Impfpflicht ist für KBV nicht die erste Wahl

Impfpflicht nicht die erste Wahl: KBV-Vize Feldmann.

© Bild13 / imago

NEU-ISENBURG. Eine Impfpflicht ist für KBV-Vize Regina Feldmann nicht die erste Wahl, um die Lücken im Impfschutz gegen Masern zu schließen.

Nur ein Drittel der Kinder erhält bis zum zweiten Geburtstag die Doppelimpfung gegen Masern, zeigen Daten der KVen.

"Eine Pflicht sollte nicht am Anfang stehen", sagt Feldmann im Videointerview mit "kv-on", dem digitalen Nachrichtenkanal der KBV. Vielmehr sollten Ärzte, der Öffentliche Gesundheitsdienst und die Medien mehr über Impfung und Erkrankung aufklären.

"Ich glaube, Menschen reagieren auf die direkte Ansprache besser und vernünftiger als auf eine Verpflichtung", argumentiert Feldmann.

Eine weitere Alternative: Mehr Kontrollen. "Ich könnte mir vorstellen, dass eine Aufnahme in eine Kindertagesstätte oder in die Schule nicht erfolgen kann, wenn der Impfstatus nicht vollständig ist", erläutert Feldmann.

Sie appellierte vor allem an Hausärzte und Pädiater, bei Kindern und Jugendlichen besonders auf den Impfstatus zu achten.

Gerade Hausärzte sollten bei Jugendlichen und Erwachsenen prüfen, ob alle Impfungen erfolgt seien.

Bei Patienten, die keine Impfung nachweisen können, etwa weil sie ihren Impfpass verloren haben, sollten Ärzte die Antikörper bestimmen, um den Impfschutz zu prüfen, rät die KBV-Vize.

Dennoch sieht sie in einer Impfpflicht auch Vorteile. "Eine Pflicht kann sinnvoll sein, um diejenigen zu schützen, die sich nicht impfen lassen können, und dann durch nicht geimpfte Kinder erkranken."

Seit einigen Wochen wird von Politikern, darunter auch Bundesgesundheitsminister Daniel Bahr (FDP), eine Impfpflicht diskutiert.

Hintergrund ist, dass Deutschland bis 2015 die Masern eliminieren will.
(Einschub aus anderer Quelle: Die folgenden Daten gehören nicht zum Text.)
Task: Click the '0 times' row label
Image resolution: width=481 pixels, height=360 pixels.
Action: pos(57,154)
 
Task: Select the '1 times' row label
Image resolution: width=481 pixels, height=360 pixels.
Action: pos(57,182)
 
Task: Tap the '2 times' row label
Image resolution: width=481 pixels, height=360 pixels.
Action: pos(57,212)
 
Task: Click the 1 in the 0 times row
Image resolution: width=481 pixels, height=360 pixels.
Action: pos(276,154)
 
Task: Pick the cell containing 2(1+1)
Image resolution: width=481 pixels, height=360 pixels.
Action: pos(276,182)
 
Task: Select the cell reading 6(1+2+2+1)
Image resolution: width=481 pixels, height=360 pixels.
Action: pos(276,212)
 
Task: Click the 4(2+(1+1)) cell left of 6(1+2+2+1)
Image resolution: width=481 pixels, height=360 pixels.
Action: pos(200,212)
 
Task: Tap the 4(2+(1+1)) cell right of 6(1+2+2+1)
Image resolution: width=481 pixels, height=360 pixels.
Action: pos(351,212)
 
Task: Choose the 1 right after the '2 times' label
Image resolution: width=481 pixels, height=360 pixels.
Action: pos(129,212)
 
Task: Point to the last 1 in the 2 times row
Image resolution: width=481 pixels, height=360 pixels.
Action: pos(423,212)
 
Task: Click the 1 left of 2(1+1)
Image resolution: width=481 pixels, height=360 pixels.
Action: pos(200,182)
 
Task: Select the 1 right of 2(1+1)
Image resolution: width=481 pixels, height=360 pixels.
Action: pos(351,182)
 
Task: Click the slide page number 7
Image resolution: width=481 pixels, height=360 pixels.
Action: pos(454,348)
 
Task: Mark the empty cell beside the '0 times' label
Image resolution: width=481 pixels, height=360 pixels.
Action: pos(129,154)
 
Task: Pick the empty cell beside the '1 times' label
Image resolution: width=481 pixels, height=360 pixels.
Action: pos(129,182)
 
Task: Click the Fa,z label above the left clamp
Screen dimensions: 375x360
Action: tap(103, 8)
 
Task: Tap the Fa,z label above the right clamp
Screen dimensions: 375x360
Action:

Doch die Bundesrepublik verfehlt die Vorgabe der Weltgesundheitsorganisation seit Jahren. (jvb)

[25.07.2013, 10:11:30]
Dr. Heike Perlitz 
Antikörperbestimmung bei fehlendem Impfnachweis
Ich stimme Frau Feldmann zu, dass eine Impfpflicht nicht die erste Wahl sein kann, um Impflücken zu schließen.
Mit der Impfpflicht erreicht man keinen Impfgegner und Impfkritiker sind einer direkten Ansprache eher zugänglich, als einer Verpflichtung.
Aber was soll das "Antikörper bestimmen um den Impfschutz zu prüfen", Frau Feldmann dass ist nicht korrekt. Die STIKO empfiehlt ganz klar : Keine ! Antikörperbestimmung zur Überprüfung des Impfschutzes, dies sollte nur im Einzelfall bei bestimmten Risikogruppen (z.B. bei HepB) oder bei immundefizienten Personen erfolgen.
Ansonsten gilt "nicht dokumentiert ist nicht geimpft"
In diesem Sinne im Zweifelsfall: Impfen.